A residue includes three elements:
- "Residue" is followed by three-letter amino acid name;
- 'het' indicates if it is a hetero residues;
- The insertion code (icode); a string, e.g. ’A’. The insertion code is sometimes used to preserve a certain desirable residue numbering scheme. A Ser 80 insertion mutant (inserted e.g. between a Thr 80 and an Asn 81 residue) could e.g. have sequence identifiers and insertion codes as follows: Thr 80 A, Ser 80 B, Asn 81. In this way the residue numbering scheme stays in tune with that of the wild type structure.

### Hint !
Go to RCSB webpage: https://www.rcsb.org/structure/2HUE, compare the previous chain results with the online information.

## Selection
**Bio.PDB.Selection module** unfold entities list to a child level, for example:
```
res_list = Selection.unfold_entities(structure, 'R') 
```
This line gett all residues from a structure.
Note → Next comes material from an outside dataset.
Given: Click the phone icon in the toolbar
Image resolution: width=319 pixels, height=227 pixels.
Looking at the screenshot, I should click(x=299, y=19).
Or to get all atoms from a chain:
```
atom_list = Selection.unfold_entities(chain, 'A')
```

Obviously, `A=atom`, `R=residue`, `C=chain`, `M=model`, `S=structure`. You can use this to go up in the hierarchy, e.g. to get a list of (unique) Residue or Chain parents from a list of Atoms:
```
residue_list = Selection.unfold_entities(atom_list, 'R')
chain_list = Selection.unfold_entities(atom_list, 'C')
```


In [None]:
from Bio.PDB.Selection import unfold_entities
### unfold the structure to get all chains:
chain_list = unfold_entities(test_structure,'C')
print(chain_list)

[<Chain id=A>, <Chain id=B>, <Chain id=C>]


## Question:
Can you get all atoms from **Chain B** of the test structure? how many atoms in **Chain B**?